Казалось, она всерьез считала в эти минуты, что ей угрожает опасность. Никто не мог разубедить ее в этом! И если бы Мария Анатольевна не обладала добрым характером и не была бы так приятна в обхождении с людьми, она слыла бы нестерпимой и несносной особой.

И еще одно качество украшало ее: она была с детства бесконечно доверчива к людям. Так, например, однажды, оставшись на даче, когда все ушли в лес собирать грибы, она услышала мужской голос за оградой, звавший хозяев. Она вышла. Какой-то бесконечно усталый, как ей показалось, мужчина предложил ей машину конского навоза за двадцать рублей. Она тут же согласилась, благо деньги у нее были с собой. «А где же машина?» – спросила она, предчувствуя уже радость Демьяна Николаевича, которому, как она понимала, для полного счастья не хватало только лишь конского навоза. «Застряла машина, – отвечал усталый человек. – Мы ведь что?! Мы везли навоз Михаилу Васильевичу, а его дома не оказалось. Вы знаете Михаила Васильевича?» – «Нет, – ответила Мария Анатольевна, – но, кажется, что-то слышала», – добавила она, хотя не имела никакого представления об этом Михаиле Васильевиче. «Ну так вот, – сказал мужчина, горестно улыбаясь, – ему и везли, а потом через лес сюда поехали и застряли». – «А как же быть? – спросила Мария Анатольевна. – Не на тачке же нам его из лесу везти?..» – «Нет, конечно, я уже с трактористом договорился, чтоб машину вытащил, а у нас денег всего рубль пятнадцать, а он пятерку требует... Значит, три восемьдесят пять не хватает. Вы мне их дайте, я трактористу заплачу и минут через двадцать – тут как тут. Потом рассчитаемся. Вместо двадцати шестнадцать дадите, и все дела... копейки там какие-то не в счет. Если хотите, пойдемте вместе, я ведь без обману». – «А скоро ли вы управитесь?» – спросила Мария Анатольевна с некоторой недоверчивостью. «Я ж вам говорю, тут рядом, небось слыхали, как я буксовал, – минут двадцать, ну тридцать от силы, и я тут как тут! А за навоз благодарить будете... Я ведь для Михаила Васильевича вез, не кому-то, а ему по договоренности, да вот дома нет... Такая неудача! И он-то, конечно, сам расстроится. А что мне делать? Куда его девать?.. Навоз-то... Вот и предлагаю поэтому... Не хотите, я сейчас любому продам... Это большой дефицит в наше время, только скажи – с руками оторвут». – «Ну хорошо, – согласилась Мария Анатольевна, – я сейчас вынесу».

И вынесла четыре рубля.

«Вот вам пятнадцать копеек сдачи, – сказал ей оживившийся мужчина, – мне лишнего не надо. Три восемьдесят пять...»

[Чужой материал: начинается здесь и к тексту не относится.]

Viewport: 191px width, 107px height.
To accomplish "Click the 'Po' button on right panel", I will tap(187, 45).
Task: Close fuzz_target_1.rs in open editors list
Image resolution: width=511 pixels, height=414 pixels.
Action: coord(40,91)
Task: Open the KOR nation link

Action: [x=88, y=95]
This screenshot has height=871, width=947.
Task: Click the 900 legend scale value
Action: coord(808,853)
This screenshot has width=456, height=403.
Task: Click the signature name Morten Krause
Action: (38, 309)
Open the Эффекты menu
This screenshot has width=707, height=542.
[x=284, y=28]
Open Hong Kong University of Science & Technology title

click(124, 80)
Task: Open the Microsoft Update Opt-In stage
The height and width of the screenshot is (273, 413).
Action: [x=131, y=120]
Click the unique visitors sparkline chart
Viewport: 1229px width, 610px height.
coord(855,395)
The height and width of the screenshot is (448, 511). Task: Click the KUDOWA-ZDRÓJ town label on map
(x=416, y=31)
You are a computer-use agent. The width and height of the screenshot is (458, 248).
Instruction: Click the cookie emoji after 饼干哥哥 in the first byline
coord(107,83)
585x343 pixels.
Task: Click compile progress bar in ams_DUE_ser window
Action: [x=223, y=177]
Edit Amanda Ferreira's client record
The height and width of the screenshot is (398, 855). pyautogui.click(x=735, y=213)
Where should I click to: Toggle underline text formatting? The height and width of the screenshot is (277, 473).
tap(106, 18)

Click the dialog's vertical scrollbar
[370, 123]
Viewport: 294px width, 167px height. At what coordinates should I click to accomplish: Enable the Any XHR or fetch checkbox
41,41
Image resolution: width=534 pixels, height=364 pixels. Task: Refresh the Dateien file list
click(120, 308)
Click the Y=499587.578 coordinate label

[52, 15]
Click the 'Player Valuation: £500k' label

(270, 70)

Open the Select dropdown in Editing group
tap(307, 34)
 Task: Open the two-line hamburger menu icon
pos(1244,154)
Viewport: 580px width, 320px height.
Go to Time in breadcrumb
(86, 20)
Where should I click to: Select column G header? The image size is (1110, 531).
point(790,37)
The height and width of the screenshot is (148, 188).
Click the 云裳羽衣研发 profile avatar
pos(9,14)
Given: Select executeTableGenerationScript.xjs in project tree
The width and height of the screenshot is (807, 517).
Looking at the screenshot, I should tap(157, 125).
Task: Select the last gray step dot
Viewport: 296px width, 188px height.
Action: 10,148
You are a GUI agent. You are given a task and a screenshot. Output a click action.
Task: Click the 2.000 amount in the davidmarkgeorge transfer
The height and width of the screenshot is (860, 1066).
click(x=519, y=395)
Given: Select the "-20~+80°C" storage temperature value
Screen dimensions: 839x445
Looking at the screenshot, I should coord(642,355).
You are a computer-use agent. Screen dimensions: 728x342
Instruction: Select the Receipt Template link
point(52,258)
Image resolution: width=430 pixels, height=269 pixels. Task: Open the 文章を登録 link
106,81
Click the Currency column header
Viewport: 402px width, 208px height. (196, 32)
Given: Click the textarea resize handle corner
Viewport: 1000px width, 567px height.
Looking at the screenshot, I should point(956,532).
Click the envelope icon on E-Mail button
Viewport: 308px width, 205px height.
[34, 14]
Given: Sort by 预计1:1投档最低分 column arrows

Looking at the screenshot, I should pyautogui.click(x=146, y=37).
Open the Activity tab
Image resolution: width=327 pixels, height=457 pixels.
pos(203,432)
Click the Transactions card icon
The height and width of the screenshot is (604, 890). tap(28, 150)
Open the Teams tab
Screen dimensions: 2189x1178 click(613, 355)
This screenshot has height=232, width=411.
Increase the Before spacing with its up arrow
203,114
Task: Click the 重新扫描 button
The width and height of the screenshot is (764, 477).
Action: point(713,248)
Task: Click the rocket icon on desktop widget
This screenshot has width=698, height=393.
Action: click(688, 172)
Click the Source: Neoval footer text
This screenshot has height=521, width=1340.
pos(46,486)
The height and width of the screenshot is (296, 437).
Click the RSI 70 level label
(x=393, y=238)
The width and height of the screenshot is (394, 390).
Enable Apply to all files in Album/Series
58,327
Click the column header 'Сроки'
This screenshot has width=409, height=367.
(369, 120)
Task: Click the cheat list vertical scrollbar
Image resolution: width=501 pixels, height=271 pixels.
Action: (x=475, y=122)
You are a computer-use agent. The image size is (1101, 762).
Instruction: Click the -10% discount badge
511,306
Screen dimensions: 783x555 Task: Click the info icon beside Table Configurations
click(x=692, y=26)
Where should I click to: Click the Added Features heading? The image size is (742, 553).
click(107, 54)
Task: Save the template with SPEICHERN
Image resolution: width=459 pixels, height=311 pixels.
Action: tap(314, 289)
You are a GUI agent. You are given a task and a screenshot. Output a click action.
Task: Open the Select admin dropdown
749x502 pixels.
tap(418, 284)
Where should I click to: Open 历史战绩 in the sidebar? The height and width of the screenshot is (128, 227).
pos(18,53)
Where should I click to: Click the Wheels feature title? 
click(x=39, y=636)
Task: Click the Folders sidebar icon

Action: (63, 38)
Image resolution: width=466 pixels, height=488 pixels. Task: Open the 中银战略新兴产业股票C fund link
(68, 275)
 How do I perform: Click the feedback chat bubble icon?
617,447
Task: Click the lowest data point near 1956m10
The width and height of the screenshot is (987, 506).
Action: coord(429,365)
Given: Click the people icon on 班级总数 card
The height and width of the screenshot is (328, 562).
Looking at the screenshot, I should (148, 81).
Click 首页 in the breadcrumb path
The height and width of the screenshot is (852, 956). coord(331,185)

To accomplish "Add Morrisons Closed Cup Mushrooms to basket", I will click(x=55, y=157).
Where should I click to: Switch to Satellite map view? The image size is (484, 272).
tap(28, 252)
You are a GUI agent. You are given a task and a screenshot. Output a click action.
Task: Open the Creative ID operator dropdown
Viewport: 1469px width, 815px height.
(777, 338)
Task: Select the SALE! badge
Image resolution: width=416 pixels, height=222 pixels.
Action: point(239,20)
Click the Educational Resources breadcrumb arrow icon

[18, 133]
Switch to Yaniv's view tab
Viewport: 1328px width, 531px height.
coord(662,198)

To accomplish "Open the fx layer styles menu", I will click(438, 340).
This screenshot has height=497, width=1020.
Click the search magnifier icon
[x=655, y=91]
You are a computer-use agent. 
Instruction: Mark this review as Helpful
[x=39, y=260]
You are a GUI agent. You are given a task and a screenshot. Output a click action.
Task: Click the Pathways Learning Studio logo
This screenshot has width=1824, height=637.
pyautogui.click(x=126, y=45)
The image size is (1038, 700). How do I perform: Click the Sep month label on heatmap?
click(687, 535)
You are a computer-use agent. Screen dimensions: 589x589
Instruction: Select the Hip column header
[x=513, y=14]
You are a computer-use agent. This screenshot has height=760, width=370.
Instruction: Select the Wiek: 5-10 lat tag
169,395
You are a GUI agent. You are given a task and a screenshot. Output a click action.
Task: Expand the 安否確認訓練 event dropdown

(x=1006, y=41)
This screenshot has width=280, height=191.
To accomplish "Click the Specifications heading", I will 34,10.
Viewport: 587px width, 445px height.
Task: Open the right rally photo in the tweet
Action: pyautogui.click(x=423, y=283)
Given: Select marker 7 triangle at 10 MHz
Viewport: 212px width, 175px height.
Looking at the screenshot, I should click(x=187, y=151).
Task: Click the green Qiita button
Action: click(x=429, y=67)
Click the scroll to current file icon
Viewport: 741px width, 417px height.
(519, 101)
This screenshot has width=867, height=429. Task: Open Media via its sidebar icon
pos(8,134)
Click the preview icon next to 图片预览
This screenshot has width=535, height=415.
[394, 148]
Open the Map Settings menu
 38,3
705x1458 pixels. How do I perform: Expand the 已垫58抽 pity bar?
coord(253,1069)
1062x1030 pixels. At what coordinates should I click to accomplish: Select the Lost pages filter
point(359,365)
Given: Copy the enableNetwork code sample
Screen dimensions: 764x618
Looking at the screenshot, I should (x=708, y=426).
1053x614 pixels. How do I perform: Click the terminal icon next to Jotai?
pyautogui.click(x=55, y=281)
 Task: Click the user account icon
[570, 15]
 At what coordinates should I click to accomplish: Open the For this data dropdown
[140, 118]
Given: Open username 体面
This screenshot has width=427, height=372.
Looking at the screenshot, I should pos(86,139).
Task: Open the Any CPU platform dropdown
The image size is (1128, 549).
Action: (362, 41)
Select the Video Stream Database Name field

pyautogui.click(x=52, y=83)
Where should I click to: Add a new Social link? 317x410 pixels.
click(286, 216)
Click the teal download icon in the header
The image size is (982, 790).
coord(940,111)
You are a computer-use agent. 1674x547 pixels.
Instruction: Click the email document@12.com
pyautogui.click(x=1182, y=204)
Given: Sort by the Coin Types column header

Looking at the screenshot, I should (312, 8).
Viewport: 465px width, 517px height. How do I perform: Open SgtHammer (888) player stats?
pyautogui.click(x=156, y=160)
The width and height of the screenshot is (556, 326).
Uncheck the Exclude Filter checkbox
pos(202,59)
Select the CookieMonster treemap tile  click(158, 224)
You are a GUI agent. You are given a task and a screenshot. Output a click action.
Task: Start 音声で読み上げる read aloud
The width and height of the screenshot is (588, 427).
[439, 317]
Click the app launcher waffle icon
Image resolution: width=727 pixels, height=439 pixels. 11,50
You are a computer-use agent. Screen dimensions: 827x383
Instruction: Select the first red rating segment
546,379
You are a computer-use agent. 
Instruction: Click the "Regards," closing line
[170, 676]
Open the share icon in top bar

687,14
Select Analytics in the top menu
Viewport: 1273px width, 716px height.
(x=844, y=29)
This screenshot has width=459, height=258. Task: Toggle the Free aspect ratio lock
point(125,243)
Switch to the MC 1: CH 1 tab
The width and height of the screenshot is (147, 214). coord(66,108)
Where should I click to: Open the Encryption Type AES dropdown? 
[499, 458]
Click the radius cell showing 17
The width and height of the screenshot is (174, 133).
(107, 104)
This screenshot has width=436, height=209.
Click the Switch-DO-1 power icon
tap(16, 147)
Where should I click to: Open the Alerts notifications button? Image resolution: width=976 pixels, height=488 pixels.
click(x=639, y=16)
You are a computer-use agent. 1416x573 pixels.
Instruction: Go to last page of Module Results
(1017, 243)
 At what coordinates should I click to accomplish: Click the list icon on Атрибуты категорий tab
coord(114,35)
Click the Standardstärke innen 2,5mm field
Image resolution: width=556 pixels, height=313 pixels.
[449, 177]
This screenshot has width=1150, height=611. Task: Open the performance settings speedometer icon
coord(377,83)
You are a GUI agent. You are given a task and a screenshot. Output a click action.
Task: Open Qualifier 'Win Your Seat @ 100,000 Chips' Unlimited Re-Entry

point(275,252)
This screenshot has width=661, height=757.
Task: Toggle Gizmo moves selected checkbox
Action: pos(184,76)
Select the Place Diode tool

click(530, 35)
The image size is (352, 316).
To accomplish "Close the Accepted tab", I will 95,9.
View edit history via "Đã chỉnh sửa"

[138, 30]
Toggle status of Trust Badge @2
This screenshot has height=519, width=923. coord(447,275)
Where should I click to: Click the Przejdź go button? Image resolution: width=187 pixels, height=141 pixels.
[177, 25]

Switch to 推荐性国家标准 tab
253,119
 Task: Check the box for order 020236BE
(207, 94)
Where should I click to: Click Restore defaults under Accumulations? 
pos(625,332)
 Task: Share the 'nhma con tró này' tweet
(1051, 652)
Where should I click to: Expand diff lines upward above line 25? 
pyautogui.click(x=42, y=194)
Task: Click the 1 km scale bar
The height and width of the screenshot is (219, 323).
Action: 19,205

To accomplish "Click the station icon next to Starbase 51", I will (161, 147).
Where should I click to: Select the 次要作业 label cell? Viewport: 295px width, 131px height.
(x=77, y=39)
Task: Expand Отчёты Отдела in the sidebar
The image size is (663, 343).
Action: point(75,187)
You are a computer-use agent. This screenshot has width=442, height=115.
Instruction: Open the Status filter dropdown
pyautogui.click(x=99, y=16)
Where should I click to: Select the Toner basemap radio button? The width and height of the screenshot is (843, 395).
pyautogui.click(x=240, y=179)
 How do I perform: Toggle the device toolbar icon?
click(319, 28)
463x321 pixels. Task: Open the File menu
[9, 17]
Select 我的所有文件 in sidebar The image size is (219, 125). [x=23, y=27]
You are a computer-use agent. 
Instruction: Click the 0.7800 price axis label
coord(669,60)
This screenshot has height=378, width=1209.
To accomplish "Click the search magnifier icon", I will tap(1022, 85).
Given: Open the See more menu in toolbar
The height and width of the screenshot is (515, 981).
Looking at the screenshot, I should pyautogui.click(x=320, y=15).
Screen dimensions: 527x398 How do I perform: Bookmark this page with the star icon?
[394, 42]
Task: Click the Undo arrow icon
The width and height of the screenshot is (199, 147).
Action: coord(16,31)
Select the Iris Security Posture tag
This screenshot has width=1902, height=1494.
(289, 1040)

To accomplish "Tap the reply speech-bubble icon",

Мария Анатольевна хоть и отказывалась, но добрый человек заставил ее взять монету, приказав ждать его и подготовить место на участке, чтоб было куда, не мешкая, ссыпать.

Она до самого вечера не могла поверить, что ее обманул этот усталый и очень искренний, как ей казалось, человек.

Демьяну Николаевичу, когда он из леса вернулся, она сразу же объявила о своей покупке, предупредив его, что это ее подарок. Сначала тот было обрадовался, но когда узнал подробности сделки, все сразу понял и посмотрел с большим удивлением на Марию Анатольевну.